WHAT THE EXERCISE ASKS = Give back every record exactly, images excluded.

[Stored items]
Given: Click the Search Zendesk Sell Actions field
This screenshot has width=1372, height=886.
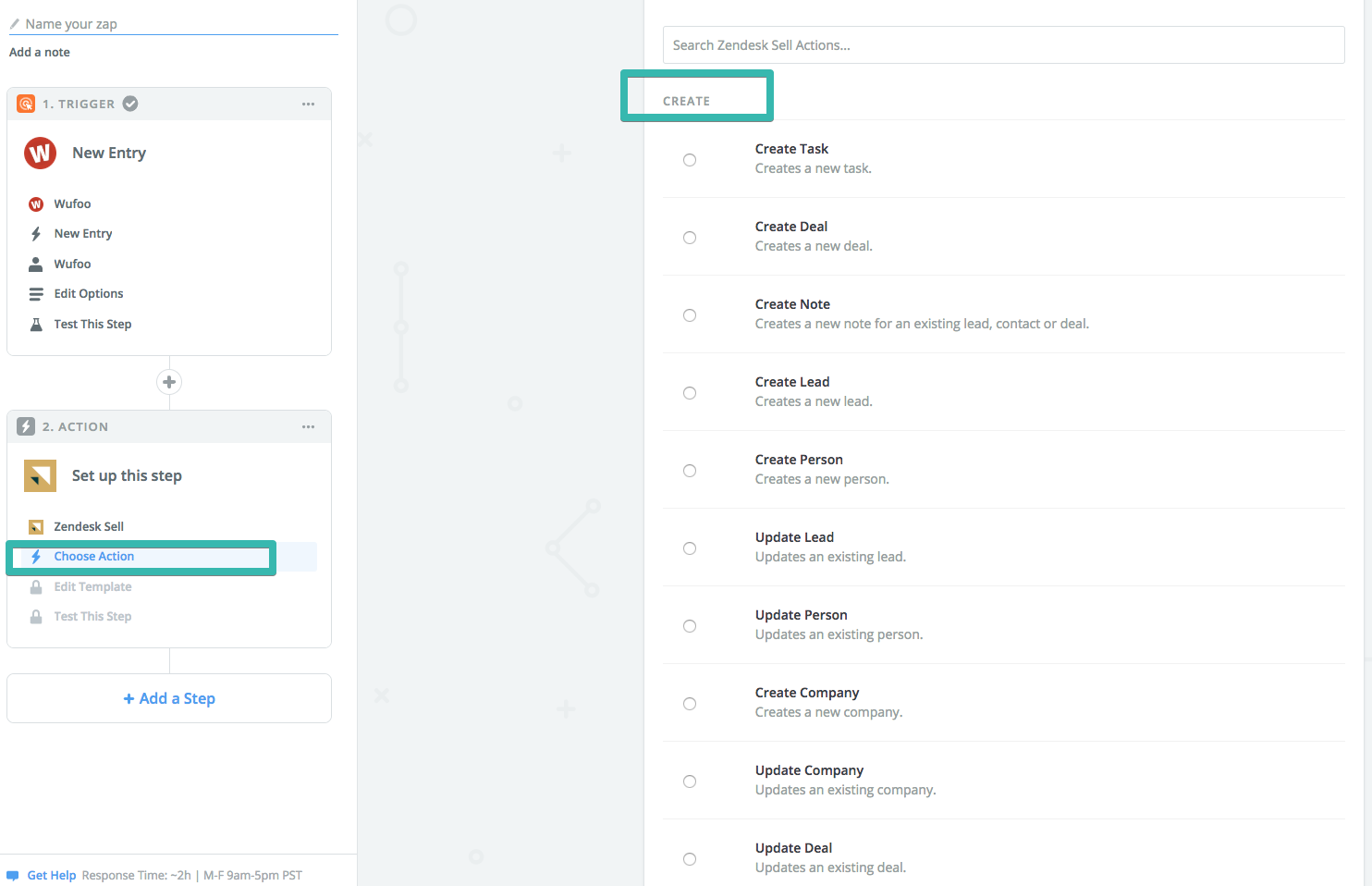Looking at the screenshot, I should point(1003,45).
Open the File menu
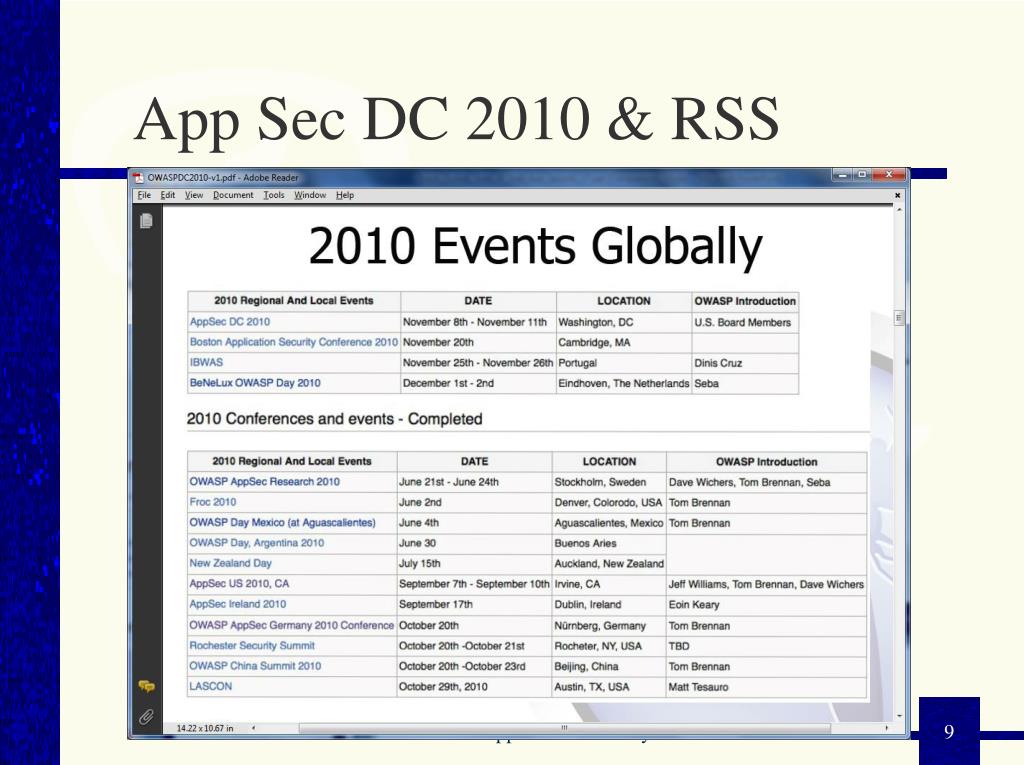The height and width of the screenshot is (765, 1024). pos(144,195)
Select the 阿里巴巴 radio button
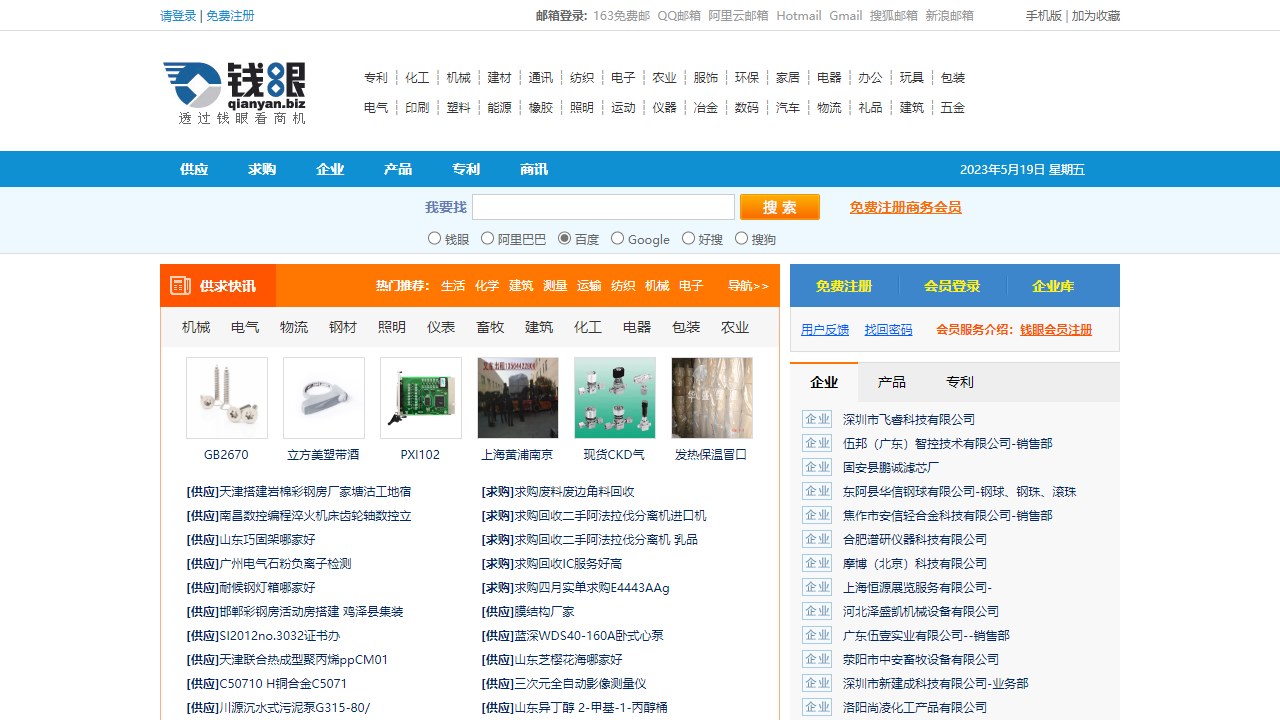The width and height of the screenshot is (1280, 720). point(488,238)
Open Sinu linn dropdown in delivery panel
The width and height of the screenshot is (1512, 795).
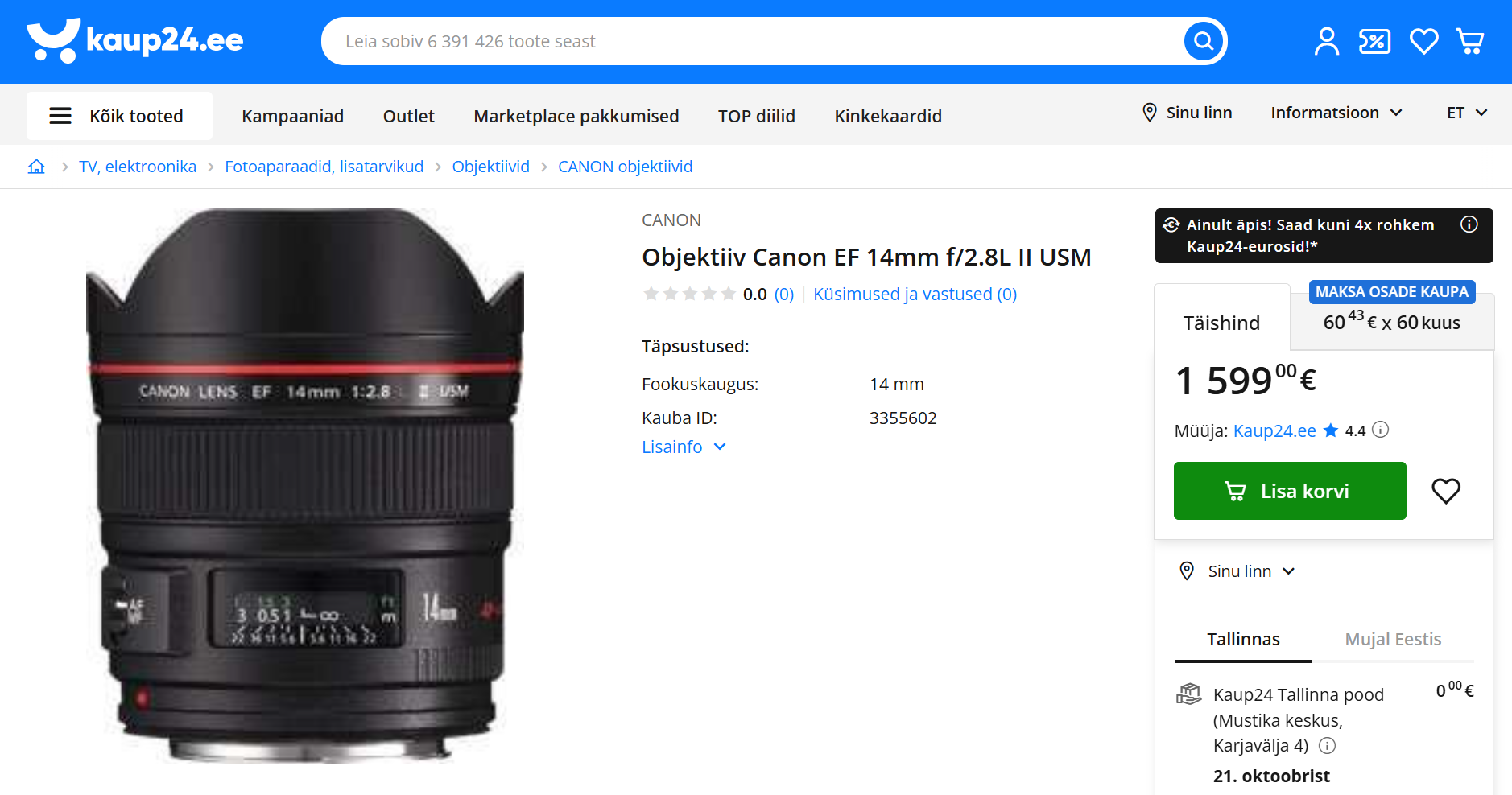click(x=1250, y=571)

ANSWER BOX =
Given: Click the Search Zendesk Sell Actions field
This screenshot has width=1372, height=886.
Looking at the screenshot, I should point(1003,45).
Open the File menu
The height and width of the screenshot is (765, 1024). pos(144,195)
Select the 阿里巴巴 radio button
The width and height of the screenshot is (1280, 720). point(488,238)
Open Sinu linn dropdown in delivery panel
The width and height of the screenshot is (1512, 795).
click(x=1250, y=571)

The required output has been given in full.